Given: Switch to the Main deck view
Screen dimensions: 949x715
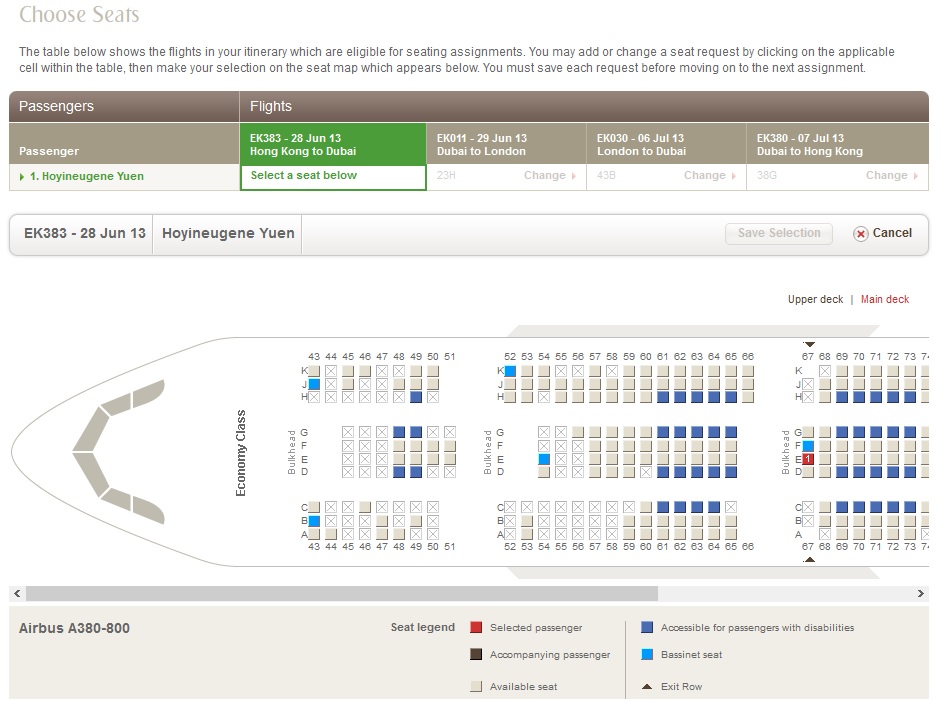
==
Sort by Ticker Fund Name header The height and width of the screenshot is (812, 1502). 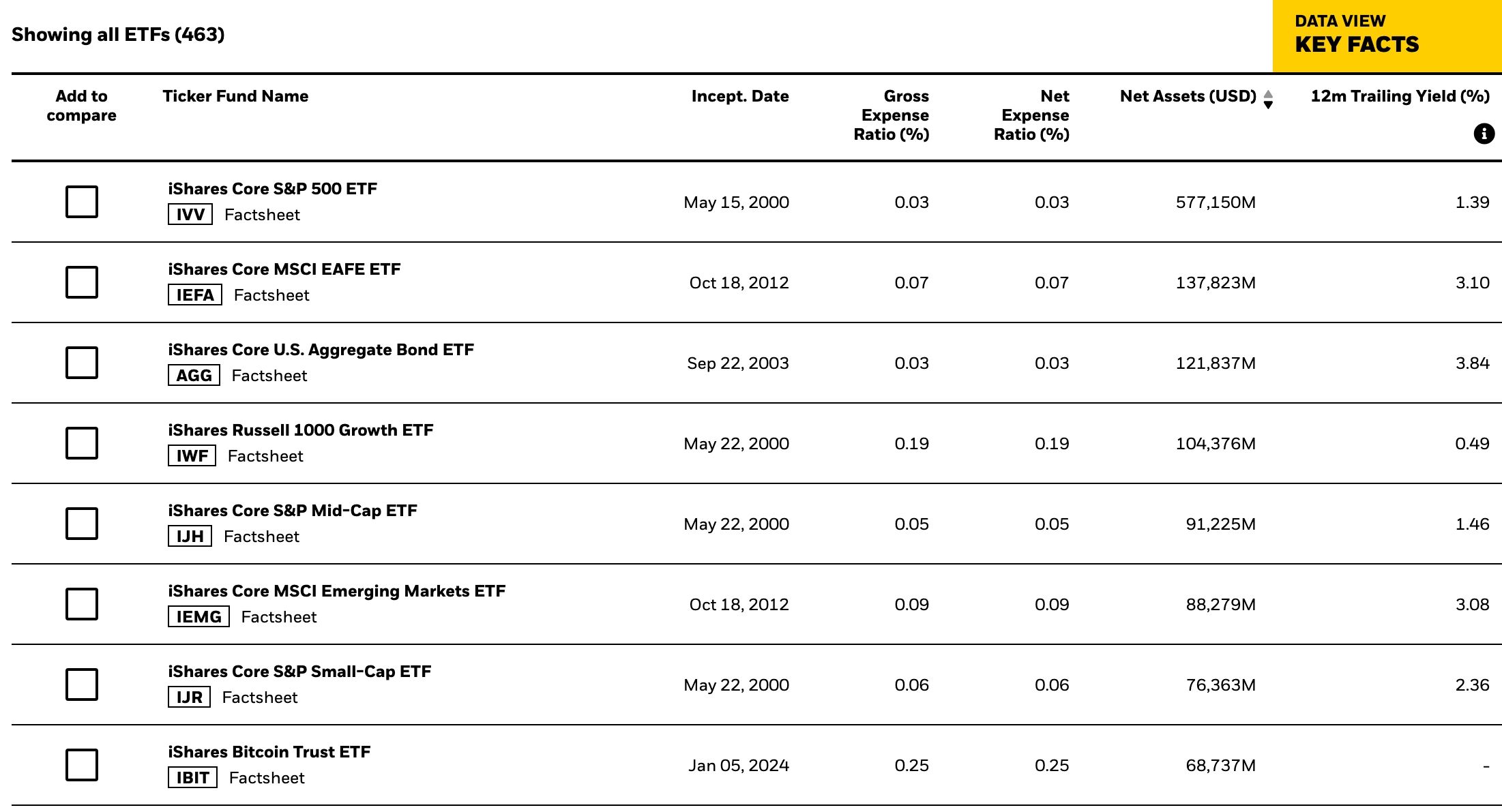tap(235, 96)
---
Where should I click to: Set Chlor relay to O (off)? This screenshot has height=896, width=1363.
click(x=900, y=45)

## Your objective
In the listing above, the lines from the one containing "Given: Switch to the Main deck view" through the one containing "Screen dimensions: 949x715" must be set down exactly, with no other lines.

## Exercise result
Given: Switch to the Main deck view
Screen dimensions: 949x715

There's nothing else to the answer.